At least Murrer is still alive, I suppose. Unlike Jean Charles de Menezes, the inquest into whose brutal execution-style killing will soon reach its conclusion. The inquest has produced scores of revelations, many deeply troubling. Not just the expected incompetence, but contradictory and misleading testimony, and, most troubling of all for me, the news that as a matter of procedure under "Operation Kratos", the legally required pre-shot warning was only to be given after the decision had been taken to kill the suspect. This from the officer who shot Mr De Menezes seven times in the head, while he was restrained and entirely unthreatening, and given in his own defence. Was Operation Kratos ever debated in Parliament? Does it have any legal justification? In the age of Robocop, does it need any?

It's tragic this, truly gut-wrenchingly tragic. For me - predisposed to support the police, to believe in the myth of the friendly bobby and the long-standing reality (and it was a reality) of a public service which, for all its faults, saw its primary duty pursuing criminals - it's scarcely credible. But it's not just me, of course: ordinary, law-abiding people throughout the country no longer believe that the police are on their side. The trust between police and public which was built up over almost two hundred years has been practically destroyed in a decade. And now even some of those responsible for this parlous state of affairs, like David Blunkett, have seen where it can lead. So no, the police aren't the armed wing of New Labour.

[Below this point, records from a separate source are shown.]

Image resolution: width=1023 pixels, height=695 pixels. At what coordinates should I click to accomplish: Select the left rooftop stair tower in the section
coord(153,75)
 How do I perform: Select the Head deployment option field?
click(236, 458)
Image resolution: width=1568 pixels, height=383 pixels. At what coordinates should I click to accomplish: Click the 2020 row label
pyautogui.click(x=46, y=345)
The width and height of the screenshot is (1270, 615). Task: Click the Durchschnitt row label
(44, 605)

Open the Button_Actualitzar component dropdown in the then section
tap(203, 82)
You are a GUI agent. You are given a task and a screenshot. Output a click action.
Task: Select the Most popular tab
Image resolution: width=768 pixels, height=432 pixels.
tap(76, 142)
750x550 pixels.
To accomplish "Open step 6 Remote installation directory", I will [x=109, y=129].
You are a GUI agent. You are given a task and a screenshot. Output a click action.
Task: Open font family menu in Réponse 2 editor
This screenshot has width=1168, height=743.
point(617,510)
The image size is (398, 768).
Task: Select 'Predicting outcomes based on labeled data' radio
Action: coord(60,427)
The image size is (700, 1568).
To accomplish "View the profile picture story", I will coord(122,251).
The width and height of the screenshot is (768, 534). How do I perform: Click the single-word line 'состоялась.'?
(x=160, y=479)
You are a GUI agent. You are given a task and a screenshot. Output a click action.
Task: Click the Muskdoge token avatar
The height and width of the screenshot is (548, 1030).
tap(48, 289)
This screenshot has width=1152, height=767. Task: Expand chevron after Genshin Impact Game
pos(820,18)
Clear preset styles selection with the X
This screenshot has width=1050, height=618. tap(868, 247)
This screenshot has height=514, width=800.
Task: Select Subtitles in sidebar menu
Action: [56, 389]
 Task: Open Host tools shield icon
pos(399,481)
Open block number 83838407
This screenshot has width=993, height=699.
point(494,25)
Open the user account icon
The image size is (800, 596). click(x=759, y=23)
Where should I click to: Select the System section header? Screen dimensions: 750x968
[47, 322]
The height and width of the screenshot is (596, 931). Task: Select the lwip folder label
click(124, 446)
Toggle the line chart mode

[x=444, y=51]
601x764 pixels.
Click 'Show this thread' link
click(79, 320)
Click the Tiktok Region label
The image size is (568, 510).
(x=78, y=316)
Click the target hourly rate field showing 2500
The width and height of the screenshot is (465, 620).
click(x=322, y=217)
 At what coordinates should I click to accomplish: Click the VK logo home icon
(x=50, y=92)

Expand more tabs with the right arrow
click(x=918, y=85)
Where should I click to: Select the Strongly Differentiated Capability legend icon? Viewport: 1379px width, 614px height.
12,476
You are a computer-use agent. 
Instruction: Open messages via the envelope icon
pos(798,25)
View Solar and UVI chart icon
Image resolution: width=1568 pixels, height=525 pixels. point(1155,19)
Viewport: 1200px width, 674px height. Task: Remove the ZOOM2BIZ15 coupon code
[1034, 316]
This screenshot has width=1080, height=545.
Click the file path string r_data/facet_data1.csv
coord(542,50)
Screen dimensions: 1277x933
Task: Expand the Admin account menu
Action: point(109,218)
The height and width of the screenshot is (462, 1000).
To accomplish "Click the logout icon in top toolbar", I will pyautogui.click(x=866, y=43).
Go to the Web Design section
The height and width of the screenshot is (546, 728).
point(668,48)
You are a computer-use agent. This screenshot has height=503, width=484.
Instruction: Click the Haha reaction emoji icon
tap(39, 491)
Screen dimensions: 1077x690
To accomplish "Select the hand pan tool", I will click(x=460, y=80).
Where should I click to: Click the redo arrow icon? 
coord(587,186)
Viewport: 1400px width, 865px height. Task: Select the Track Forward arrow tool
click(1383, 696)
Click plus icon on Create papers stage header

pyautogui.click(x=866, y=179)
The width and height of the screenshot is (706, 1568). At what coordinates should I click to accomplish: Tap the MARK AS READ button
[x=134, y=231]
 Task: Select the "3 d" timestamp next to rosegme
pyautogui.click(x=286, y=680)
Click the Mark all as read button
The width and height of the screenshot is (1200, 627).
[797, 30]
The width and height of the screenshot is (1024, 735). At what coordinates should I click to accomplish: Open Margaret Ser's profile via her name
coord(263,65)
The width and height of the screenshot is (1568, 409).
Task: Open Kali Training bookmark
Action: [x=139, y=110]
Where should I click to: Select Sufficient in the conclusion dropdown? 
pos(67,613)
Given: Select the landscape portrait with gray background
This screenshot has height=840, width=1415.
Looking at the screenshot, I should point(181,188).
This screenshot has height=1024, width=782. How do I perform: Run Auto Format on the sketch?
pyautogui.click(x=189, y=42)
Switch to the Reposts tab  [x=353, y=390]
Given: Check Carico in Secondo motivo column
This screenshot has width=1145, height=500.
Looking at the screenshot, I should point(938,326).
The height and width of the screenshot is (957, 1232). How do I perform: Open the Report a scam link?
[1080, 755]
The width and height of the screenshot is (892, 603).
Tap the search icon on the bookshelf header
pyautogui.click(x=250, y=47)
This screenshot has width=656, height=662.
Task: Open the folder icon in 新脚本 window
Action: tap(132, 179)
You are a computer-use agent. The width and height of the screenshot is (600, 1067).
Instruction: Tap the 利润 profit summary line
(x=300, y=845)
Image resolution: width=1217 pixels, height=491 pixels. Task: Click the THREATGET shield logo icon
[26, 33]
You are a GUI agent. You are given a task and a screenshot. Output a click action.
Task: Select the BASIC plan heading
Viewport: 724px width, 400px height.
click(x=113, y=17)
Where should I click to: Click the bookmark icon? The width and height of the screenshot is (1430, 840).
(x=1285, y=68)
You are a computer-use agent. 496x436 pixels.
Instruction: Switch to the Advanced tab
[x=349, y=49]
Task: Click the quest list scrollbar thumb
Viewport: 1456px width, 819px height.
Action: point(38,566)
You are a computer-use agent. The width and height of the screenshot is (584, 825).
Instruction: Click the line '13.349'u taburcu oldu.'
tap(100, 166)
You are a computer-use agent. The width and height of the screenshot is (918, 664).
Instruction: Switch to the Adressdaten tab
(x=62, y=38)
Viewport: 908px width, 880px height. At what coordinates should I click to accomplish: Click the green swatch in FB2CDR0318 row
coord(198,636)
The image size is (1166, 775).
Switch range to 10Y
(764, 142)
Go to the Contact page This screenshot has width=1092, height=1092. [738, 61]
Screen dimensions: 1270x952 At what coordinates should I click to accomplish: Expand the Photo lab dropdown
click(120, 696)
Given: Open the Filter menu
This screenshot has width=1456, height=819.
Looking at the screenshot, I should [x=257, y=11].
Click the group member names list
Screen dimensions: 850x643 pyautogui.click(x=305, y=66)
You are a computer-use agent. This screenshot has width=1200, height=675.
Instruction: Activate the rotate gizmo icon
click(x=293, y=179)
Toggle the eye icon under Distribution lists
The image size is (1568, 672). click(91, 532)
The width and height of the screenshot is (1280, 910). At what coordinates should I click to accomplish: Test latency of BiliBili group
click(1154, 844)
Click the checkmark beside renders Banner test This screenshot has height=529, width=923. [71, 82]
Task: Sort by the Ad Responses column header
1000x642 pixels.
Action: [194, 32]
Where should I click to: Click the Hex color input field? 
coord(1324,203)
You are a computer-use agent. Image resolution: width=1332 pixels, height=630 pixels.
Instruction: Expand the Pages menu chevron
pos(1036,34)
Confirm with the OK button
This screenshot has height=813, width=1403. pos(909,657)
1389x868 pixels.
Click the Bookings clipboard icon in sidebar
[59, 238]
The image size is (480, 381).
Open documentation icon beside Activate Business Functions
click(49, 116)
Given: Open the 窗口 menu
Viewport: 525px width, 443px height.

It's just that their interests so often coincide, it can be hard to tell them apart.

Comments

Anonymous said…
It's hard to believe that Alas Smith and Brown didn't know about this in advance. Are we really to believe that the police informed Boris Johnson and David Cameron but not the Home Secretary? Or that the Speaker, who also knew in advance, didn't inform both her and Brown? Brown is certainly tin-eared enough not to have foreseen how this would reflect on him. In fact, he's so tin-eared he might well have imagined marvellous headlines attacking the Tories instead of outrage.

Even Diane Abbott agreed on This Week that Green's arrest was politically motivated. Proving it is another matter, of course, but so far much of the public seems in little doubt.
Heresiarch said…
I think the key is the constant repetition by ministers of the phrase "this is a police matter; the police are independent; the investigation must take its course without political interference". As I said, I believe that, knowing what might happen would be controversial (though not, perhaps anticipating the arrest of an MP) they wanted to insulate themselves from any fallout by adopting an arms-length approach.

Thus they made it clear - to the senior civil servant, who must have had authorisation before bringing in the police - that any direct communication with the cops would be through him and NOT involve politicians. In other words, their non-involvement was just as politically motivated as their involvement would have been - perhaps more so.

That's my theory, anyway. Nothing else makes any sense to me.
Anonymous said…
Yes, I think you are right.

Further interesting revelations in The Indy today about MPs' offices being bugged.

I think and hope this now escalating story will bring down this government.